Previously, websites that associate Facebook Comments had to resize the box for mobile browsers, but there was not a dedicated mobile version of the plugin. This makes execution easier for developers, and for users the feature seems to load more quickly.
The social media network is strongly touting its comments plugin as a way for media sites and blogs to improve the quality of online conversations and increase user engagement, and as a method of driving traffic to sites and reduce spam.

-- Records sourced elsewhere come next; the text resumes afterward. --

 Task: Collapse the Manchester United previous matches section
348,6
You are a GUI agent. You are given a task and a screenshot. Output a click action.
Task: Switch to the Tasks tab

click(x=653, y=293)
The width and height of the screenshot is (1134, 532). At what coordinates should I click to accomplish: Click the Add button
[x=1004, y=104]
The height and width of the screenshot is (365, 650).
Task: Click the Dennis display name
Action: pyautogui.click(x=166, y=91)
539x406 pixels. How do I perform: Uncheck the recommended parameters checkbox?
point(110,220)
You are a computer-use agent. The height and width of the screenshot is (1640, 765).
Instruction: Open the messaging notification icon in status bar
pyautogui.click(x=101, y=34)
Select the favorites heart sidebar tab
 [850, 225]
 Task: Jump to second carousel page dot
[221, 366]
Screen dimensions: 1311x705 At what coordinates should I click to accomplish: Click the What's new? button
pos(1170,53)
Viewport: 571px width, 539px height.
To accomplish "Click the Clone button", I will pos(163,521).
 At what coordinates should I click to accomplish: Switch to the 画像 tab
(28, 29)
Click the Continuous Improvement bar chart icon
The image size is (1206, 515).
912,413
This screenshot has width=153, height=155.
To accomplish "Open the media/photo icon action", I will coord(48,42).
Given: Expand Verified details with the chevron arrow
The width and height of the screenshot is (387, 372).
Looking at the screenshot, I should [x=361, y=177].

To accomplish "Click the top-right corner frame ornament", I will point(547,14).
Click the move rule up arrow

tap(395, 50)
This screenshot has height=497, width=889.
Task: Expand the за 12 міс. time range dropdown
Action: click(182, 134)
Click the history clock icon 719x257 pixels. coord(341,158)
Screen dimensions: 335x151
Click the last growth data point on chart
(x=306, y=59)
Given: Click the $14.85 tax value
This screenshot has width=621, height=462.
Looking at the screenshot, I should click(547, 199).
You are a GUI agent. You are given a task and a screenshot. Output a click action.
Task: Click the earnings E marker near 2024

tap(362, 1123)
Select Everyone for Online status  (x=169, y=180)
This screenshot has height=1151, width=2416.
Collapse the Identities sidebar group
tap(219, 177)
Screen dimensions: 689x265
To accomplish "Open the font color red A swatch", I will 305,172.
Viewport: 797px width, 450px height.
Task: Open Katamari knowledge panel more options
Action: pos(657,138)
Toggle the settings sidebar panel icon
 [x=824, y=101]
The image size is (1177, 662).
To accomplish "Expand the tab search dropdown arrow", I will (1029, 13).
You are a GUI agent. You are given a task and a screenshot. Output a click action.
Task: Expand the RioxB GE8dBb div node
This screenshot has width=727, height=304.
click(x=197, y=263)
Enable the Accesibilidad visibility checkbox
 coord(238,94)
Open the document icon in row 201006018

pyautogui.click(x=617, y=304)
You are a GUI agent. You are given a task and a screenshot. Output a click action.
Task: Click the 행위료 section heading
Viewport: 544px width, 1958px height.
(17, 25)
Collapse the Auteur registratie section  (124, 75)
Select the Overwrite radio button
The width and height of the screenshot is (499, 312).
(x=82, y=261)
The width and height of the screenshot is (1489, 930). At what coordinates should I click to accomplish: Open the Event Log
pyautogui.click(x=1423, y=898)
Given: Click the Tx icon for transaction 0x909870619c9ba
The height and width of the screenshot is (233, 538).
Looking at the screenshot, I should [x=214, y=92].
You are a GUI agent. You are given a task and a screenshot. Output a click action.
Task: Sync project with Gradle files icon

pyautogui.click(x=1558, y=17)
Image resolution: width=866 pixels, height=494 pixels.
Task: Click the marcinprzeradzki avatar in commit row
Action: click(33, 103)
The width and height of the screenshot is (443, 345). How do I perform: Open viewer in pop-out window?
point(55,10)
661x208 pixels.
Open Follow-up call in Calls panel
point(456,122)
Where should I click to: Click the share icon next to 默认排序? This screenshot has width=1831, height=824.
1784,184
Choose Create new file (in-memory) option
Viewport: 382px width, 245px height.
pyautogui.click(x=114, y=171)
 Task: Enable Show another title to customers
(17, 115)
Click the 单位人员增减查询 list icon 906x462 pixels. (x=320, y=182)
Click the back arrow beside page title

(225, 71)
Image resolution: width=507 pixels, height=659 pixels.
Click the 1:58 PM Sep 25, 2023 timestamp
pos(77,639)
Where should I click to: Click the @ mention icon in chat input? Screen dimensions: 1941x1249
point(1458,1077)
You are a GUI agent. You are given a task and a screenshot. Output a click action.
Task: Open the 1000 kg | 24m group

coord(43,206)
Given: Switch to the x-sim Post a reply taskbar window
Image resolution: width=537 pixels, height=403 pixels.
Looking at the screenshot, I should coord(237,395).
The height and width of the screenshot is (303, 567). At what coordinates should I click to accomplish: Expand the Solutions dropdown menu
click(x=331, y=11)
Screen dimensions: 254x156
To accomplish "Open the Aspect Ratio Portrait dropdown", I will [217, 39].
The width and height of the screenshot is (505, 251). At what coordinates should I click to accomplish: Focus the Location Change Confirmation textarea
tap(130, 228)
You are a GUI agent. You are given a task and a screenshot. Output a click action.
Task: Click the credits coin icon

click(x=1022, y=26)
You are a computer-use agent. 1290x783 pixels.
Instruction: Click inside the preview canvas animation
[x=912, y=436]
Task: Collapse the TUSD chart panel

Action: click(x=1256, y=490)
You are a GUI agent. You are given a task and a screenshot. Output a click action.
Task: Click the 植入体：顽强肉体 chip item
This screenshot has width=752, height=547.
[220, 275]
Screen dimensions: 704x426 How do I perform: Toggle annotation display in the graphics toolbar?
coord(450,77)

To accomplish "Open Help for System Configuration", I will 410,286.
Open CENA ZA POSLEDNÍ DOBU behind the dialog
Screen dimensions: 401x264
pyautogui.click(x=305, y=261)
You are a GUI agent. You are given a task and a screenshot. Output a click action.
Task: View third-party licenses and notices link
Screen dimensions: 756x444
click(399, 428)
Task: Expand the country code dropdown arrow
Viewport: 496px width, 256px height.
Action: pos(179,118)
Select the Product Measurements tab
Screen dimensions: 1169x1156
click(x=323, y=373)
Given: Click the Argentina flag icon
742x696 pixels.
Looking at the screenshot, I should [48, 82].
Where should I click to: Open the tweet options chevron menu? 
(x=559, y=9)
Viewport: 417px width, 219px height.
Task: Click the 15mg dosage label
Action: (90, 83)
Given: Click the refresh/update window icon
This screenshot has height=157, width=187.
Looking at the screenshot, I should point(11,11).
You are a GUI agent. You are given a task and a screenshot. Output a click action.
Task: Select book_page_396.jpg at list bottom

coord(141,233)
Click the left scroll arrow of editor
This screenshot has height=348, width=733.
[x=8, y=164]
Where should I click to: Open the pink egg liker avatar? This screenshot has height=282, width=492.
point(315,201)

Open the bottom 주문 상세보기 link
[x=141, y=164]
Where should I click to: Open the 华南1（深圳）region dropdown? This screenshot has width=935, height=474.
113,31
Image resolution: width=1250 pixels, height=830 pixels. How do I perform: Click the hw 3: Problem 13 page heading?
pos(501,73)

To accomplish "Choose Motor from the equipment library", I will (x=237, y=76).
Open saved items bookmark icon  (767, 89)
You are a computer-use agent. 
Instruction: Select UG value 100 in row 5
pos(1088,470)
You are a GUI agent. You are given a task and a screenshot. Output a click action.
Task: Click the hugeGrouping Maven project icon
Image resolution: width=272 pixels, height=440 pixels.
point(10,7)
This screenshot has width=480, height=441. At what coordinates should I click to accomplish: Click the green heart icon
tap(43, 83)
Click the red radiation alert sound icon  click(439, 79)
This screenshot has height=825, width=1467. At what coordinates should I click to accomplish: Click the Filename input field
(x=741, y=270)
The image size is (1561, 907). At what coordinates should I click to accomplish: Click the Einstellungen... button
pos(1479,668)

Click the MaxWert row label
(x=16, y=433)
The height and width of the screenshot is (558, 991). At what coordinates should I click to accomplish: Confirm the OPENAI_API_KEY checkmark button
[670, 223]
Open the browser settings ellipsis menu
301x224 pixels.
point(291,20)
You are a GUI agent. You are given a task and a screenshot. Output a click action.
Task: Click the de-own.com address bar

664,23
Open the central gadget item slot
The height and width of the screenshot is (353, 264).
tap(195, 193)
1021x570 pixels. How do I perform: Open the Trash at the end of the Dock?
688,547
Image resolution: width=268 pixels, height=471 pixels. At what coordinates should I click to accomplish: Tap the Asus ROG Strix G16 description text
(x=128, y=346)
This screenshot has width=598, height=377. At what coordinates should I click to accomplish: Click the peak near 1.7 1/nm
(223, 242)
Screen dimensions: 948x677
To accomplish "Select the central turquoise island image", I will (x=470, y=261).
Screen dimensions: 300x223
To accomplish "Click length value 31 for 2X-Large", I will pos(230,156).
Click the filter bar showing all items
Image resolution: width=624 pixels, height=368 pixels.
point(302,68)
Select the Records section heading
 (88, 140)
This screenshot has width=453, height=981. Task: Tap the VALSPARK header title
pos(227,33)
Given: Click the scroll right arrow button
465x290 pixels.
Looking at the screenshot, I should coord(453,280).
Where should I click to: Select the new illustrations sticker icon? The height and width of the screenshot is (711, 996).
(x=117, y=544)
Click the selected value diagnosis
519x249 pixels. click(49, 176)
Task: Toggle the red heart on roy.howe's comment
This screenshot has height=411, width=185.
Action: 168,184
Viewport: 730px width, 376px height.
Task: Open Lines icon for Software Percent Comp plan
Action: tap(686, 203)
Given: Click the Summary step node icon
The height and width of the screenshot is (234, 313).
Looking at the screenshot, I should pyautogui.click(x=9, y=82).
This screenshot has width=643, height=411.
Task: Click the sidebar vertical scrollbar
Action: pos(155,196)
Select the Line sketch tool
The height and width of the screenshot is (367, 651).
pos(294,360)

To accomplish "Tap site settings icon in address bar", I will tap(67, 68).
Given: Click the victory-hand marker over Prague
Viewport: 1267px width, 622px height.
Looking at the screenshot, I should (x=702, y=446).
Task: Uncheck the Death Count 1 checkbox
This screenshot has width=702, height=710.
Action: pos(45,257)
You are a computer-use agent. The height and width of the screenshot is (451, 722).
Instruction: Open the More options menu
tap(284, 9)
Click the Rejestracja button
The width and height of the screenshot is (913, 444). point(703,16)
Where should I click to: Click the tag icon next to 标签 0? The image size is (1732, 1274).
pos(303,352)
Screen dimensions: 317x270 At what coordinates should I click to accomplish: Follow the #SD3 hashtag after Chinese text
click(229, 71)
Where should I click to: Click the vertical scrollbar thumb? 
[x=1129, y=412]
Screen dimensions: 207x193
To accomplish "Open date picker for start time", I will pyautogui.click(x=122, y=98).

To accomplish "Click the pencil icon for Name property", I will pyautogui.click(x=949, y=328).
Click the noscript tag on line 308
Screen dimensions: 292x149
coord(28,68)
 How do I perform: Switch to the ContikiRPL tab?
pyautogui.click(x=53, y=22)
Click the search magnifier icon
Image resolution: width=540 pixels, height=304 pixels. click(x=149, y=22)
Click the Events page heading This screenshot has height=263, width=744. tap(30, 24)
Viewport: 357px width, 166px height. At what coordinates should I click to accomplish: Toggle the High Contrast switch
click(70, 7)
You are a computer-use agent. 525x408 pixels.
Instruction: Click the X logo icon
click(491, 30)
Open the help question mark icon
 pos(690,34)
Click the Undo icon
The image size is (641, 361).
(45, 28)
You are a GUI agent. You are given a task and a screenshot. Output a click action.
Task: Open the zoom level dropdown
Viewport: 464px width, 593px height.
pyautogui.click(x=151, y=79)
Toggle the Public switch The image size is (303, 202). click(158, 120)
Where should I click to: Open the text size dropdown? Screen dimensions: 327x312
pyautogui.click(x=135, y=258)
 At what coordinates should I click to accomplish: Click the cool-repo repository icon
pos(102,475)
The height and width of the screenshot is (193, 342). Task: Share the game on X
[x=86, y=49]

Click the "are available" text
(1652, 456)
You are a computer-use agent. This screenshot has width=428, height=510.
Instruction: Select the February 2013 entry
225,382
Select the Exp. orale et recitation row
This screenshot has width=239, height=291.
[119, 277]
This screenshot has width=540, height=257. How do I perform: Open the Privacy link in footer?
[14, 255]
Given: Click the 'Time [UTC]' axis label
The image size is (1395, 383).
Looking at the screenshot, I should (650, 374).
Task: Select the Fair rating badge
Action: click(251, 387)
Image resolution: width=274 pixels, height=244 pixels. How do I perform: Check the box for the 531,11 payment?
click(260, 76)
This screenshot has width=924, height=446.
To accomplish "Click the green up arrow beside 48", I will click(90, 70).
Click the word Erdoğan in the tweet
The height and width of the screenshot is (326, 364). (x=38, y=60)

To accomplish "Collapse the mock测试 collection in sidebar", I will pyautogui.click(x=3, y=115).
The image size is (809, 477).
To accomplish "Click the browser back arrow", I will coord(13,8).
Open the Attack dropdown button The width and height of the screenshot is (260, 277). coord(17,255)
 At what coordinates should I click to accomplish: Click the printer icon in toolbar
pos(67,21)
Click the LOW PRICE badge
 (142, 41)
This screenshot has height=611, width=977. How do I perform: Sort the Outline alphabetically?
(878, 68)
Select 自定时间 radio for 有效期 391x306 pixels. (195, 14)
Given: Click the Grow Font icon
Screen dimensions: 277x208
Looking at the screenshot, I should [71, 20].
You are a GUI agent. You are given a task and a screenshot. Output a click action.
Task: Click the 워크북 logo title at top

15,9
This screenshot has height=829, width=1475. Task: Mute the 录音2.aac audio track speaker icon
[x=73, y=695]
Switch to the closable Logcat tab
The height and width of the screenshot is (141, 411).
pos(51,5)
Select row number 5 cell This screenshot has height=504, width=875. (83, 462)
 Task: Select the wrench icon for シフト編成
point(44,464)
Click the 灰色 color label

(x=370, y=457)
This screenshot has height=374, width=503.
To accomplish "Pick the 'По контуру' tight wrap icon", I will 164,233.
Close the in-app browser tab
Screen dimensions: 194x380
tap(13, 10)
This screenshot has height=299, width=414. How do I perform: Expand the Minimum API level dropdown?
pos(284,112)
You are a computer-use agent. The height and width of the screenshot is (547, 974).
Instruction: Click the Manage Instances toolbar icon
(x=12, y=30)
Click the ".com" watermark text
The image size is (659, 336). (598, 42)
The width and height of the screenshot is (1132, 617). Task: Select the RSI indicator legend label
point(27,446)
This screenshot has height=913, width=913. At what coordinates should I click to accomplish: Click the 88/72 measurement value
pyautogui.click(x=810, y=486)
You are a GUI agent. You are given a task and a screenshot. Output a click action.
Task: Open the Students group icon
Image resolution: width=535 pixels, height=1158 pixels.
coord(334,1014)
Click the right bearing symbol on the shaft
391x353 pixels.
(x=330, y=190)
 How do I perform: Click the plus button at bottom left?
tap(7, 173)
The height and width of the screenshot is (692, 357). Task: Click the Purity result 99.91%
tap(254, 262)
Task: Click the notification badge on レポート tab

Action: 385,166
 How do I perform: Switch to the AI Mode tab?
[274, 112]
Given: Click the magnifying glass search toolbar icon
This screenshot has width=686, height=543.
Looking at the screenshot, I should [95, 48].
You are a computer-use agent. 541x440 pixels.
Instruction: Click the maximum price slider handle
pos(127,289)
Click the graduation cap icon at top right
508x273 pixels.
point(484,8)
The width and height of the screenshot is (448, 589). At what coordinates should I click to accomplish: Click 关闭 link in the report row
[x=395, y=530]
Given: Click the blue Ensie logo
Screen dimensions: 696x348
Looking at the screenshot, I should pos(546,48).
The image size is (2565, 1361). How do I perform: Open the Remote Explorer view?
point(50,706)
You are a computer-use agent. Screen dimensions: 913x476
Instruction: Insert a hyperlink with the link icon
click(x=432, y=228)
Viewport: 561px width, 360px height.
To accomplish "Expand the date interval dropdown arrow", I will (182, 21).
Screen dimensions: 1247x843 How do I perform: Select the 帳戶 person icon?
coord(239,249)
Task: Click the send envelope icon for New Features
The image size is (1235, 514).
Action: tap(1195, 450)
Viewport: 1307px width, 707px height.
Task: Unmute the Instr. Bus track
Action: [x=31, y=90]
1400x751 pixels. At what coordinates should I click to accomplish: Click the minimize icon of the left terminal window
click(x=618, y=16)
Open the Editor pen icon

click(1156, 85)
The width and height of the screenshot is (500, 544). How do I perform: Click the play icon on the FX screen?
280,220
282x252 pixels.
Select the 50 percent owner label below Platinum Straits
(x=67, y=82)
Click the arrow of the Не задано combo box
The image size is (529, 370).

We use Facebook Comments on InsideFacebook.com and have written about how the feature can sort comments by relevance and affect a site’s Google search rankings.
Facebook’s mobile Comments Box. (Credit: Facebook)
“The Comments Box for mobile is the latest update to the plugin to make commenting more social and authentic, improve the quality of conversations online, and drive traffic and engagement to media sites,” Facebook said in a blog post. “For instance, in December we added a Subscribe link in the plugin next to the names of people who have turned on Subscribe to help them grow their Subscriber base. You can learn more about adding the Comments Box to your site, and best practices for implementation here.”
“We are continuing to see media sites of all sizes add the Comments Box, including the York Daily Record (York, PA), The USA Today Science Fair blog, and Gannett sites such as The Statesman Journal (Salem, OR), Burlington Free Press (Burlington, VT), and Detroit Free Press,” the company said.
“By holding commenters answerable for their actions through Facebook, the hope is that this will help keep the conversation interesting and stimulating for the rest of us,” Gannet executive Paul C. Grzella told the social network.
Furthermore, they are making things absolutely effortless for those publications looking to execute it on their mobile sites. If you use the plugin on the desktop version of your site, it will automatically appear on the mobile version of your site as well. It does not get much simpler than that.